Home is where the trust is

Nursing homes and assisted living facilities are expensive. One would think that Medicare would pay for nursing home care if the person (who has paid into the system for their entire life) cannot take care of themselves. But it doesn’t. Medicaid does, however, but it only pays… 40? percent.

There are three stages to receiving nursing home care. This is, according to what my experience has been so far, the only procedure.

A. Hospital stay

  1. Break something at the grocery store, preferably a leg so that you can’t walk.
  2. Take an ambulance and worry the entire ride that you won’t be able to pay for the ride.
  3. Get a cast on your leg and meet with the doctor.
  4. You have to stay overnight, at least, because your spouse isn’t strong enough to help you in and out of your wheelchair. (Your house isn’t fitted for a wheelchair.)
  5. Have your social worker call a million places to see if anyone has a bed open and will take you. (Beds are getting harder to find because we are all aging pretty quickly.)
  6. Medicare pays for 20 days, but they don’t pay for your incontinence needs. You sit in soiled pants all day because you can’t afford to buy more than one a day. (Not that it matters, because the staff doesn’t have time to help you change more than once a day anyways.)

So, this next process is a hard one.
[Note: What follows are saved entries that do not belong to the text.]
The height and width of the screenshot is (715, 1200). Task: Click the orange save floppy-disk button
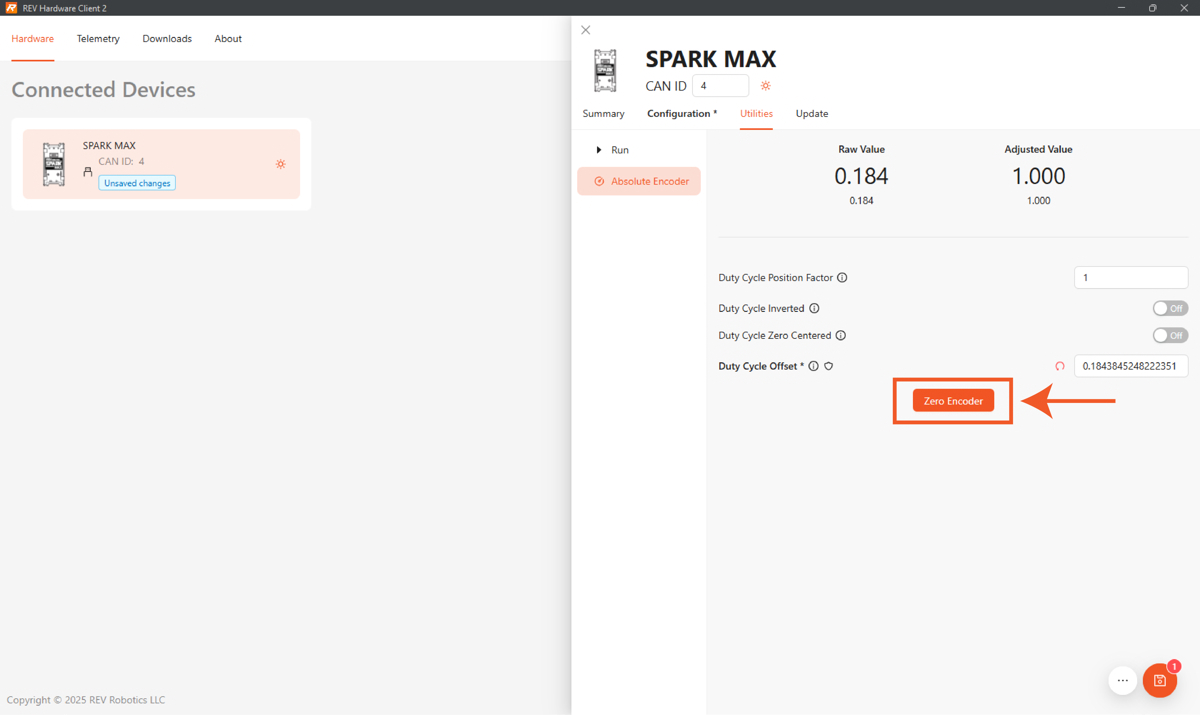[x=1159, y=681]
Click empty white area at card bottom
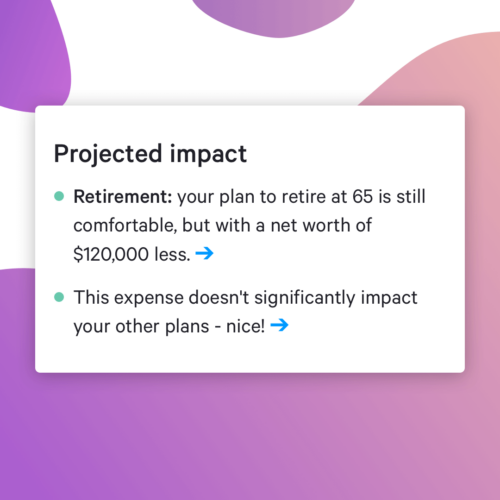 pyautogui.click(x=250, y=355)
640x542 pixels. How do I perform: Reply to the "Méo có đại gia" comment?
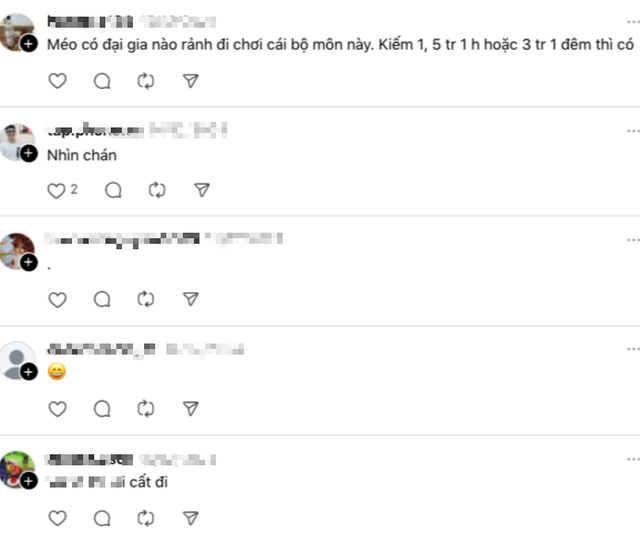coord(102,81)
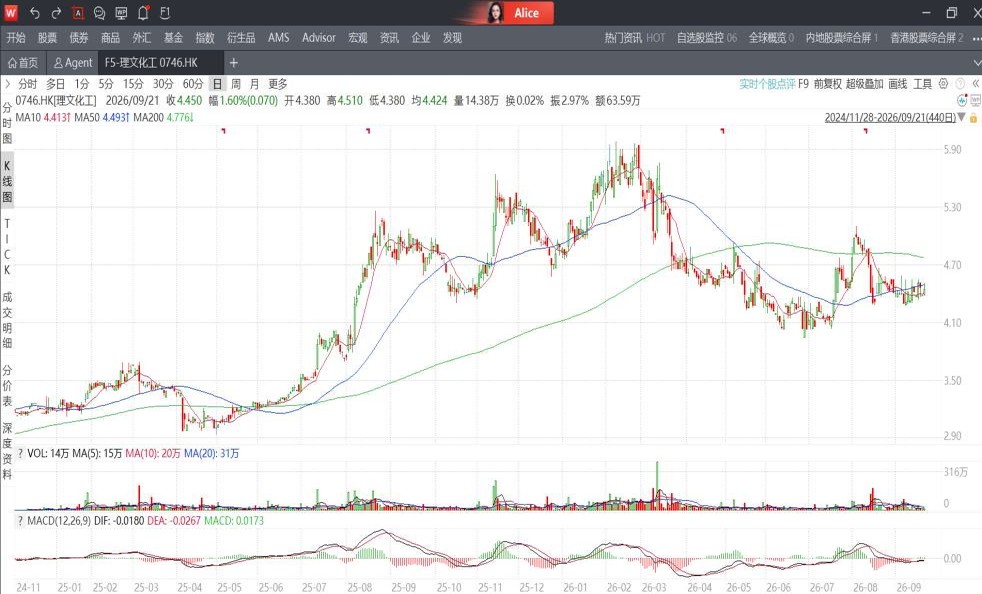Click the red screenshot capture icon
The height and width of the screenshot is (594, 982).
(x=78, y=13)
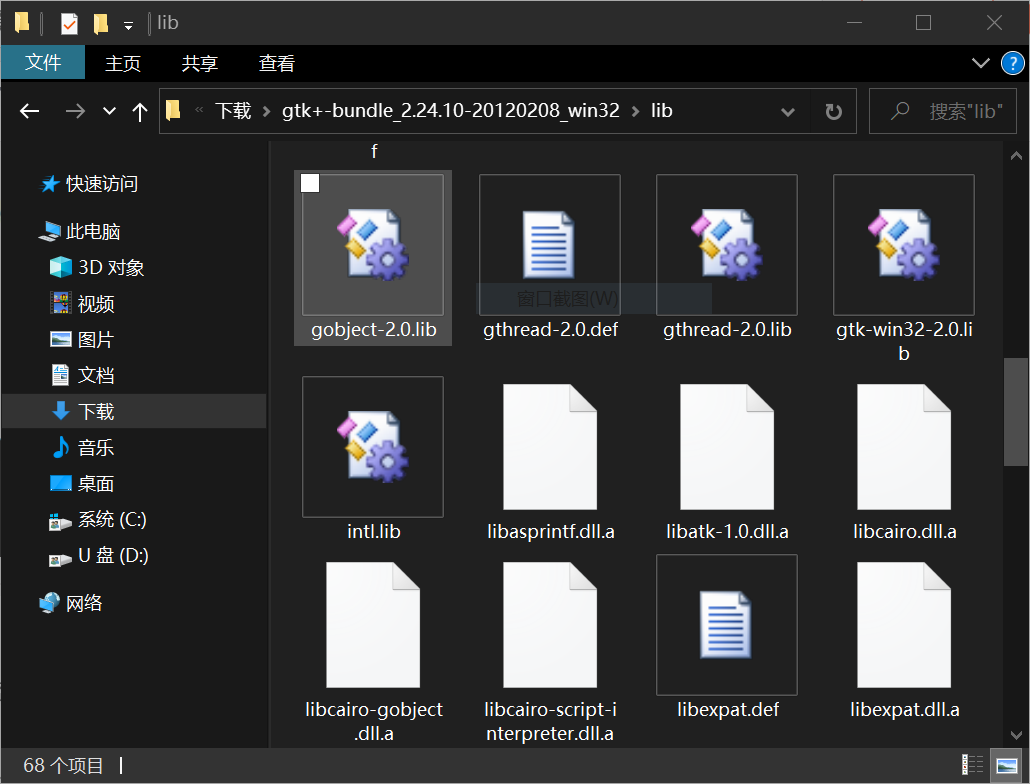Navigate to 下载 in the breadcrumb path
1030x784 pixels.
tap(233, 111)
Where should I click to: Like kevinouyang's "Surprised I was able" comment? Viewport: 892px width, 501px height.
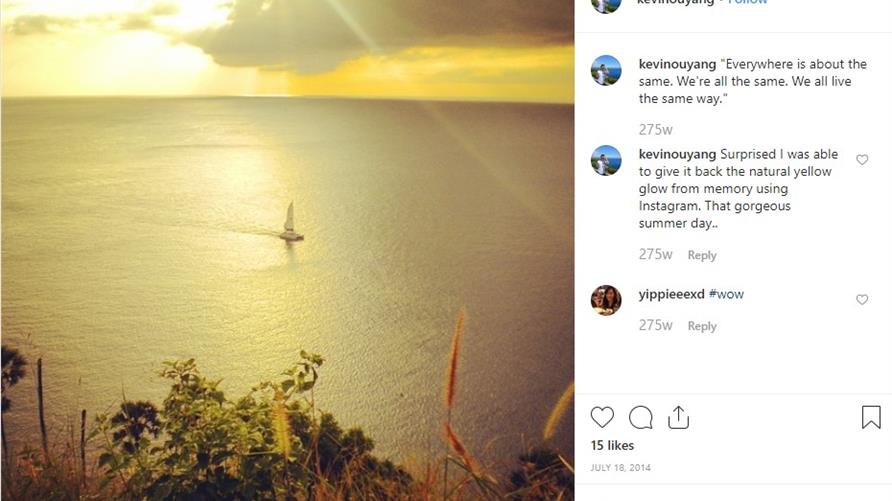pyautogui.click(x=862, y=160)
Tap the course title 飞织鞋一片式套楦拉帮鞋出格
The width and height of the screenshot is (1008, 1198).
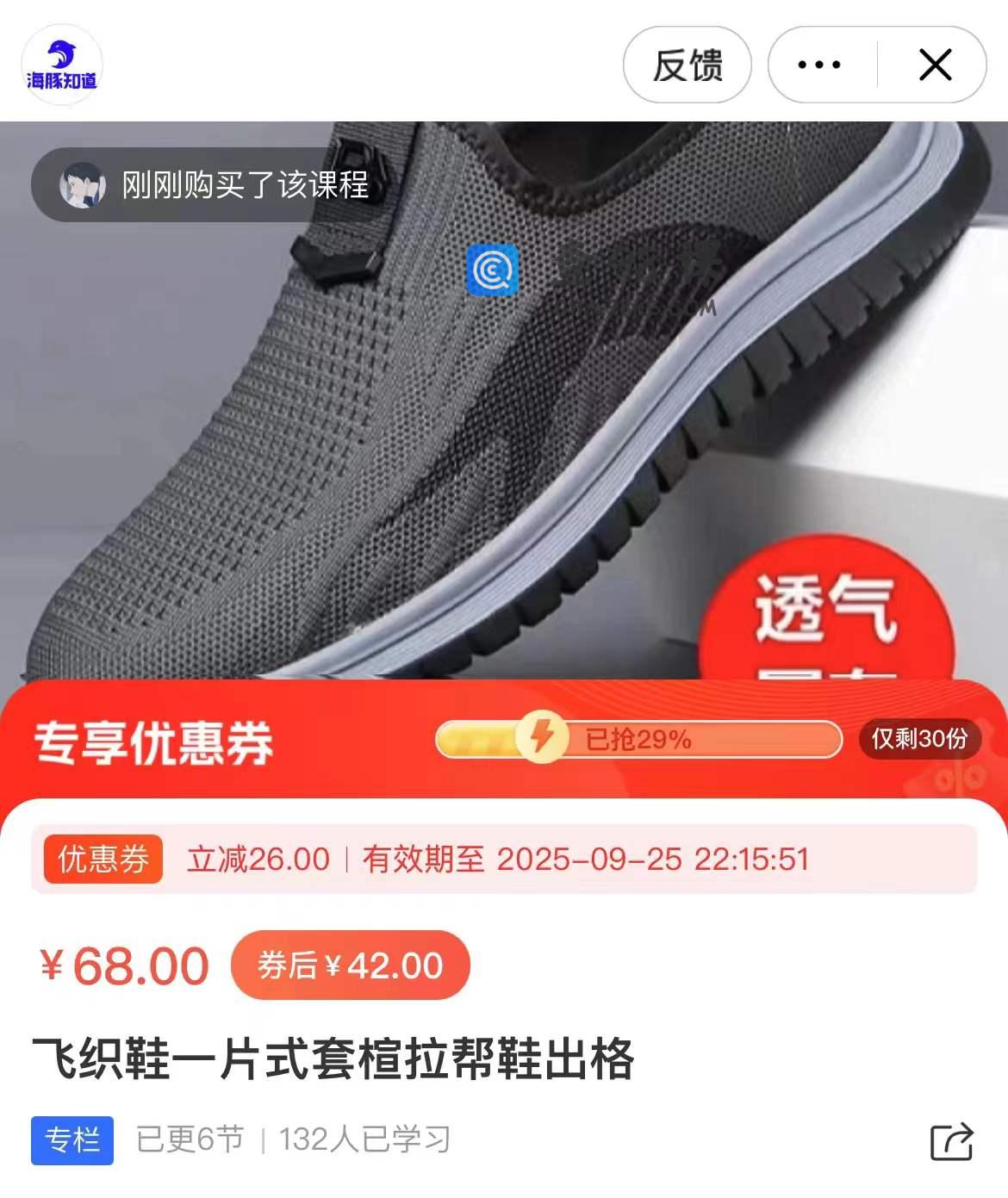point(333,1058)
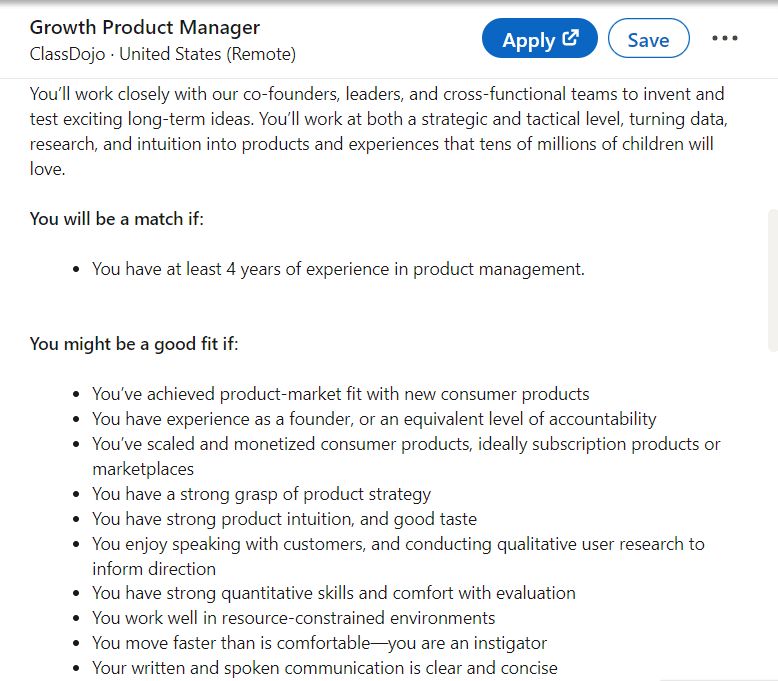Image resolution: width=778 pixels, height=681 pixels.
Task: Click the product intuition and good taste line
Action: [x=284, y=519]
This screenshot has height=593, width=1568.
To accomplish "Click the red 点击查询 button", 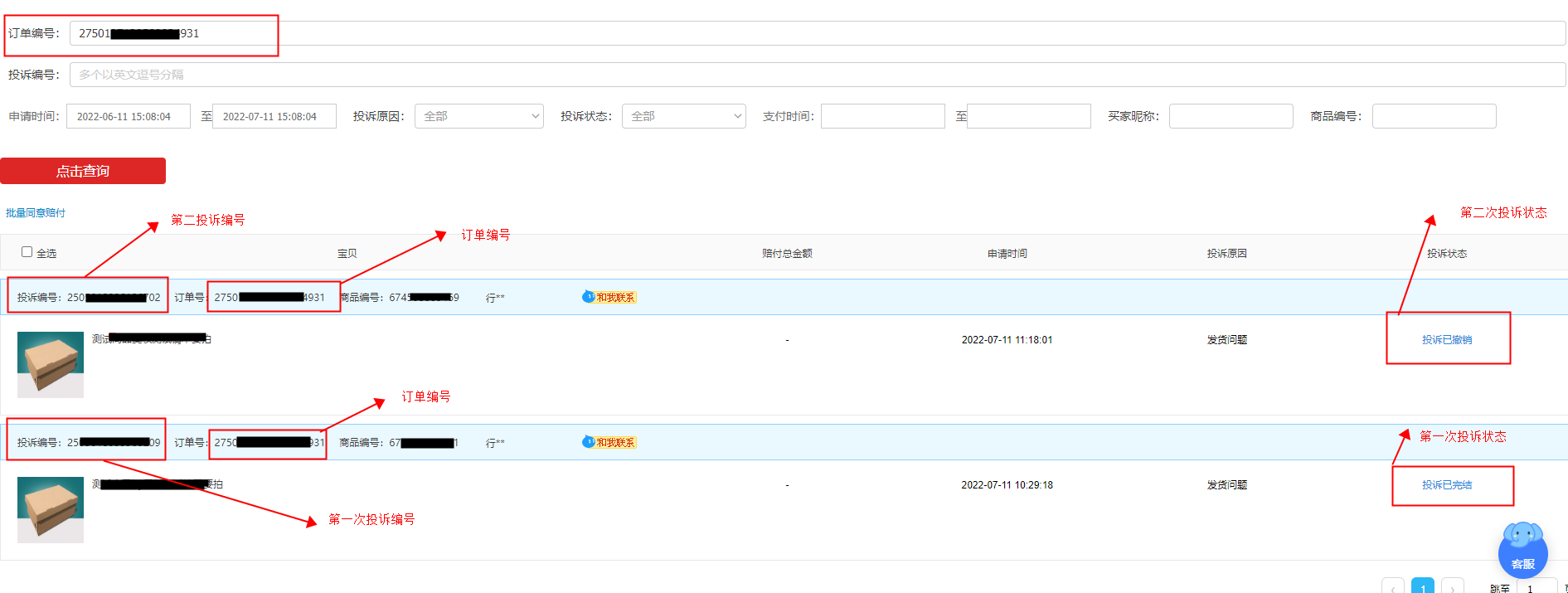I will coord(83,171).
It involves trying to lean on your family for help, which embarrass you. But, it must be done, unless you can spare 100,000/year. Here are the next steps of the at-home care. Be sure to let your family know what is coming.

B. At home care

  1. The nursing home will send you home after 20 days, in a wheelchair, but you have to go to your daughter’s house because you live on the other side of town from your family.
  2. She’s a teacher, so she works 60 hours a week, at least, and she’s just too tired to clean your house, change you, cook for you, and feed you before she goes home to her house and her kids. So, she begins to show signs of fatigue. At this point, she’s too tired to ask for help, but she manages to talk to friend who works in the administration of a nursing home.
  3. She asks you to sell everything that you have of value to pay for care.

C. Transitioning to a new life

Now, if you’ve managed to get this far, there may be a pandemic. Your new life will be done in isolation from your family. This is adjustment to living a different kind of life, one where you don’t have the freedom to leave the building. Do everything that you can to stay busy and make friends. And, most of all, accept any help from your family you can get. Don’t be afraid to ask for things like playing cards and socks.

There must me another way. Is there a guide to end-of life things to do that I can start now? Can we all just pitch in to buy some land together and hire a nurse and a cook for when we get old? This is so depressing.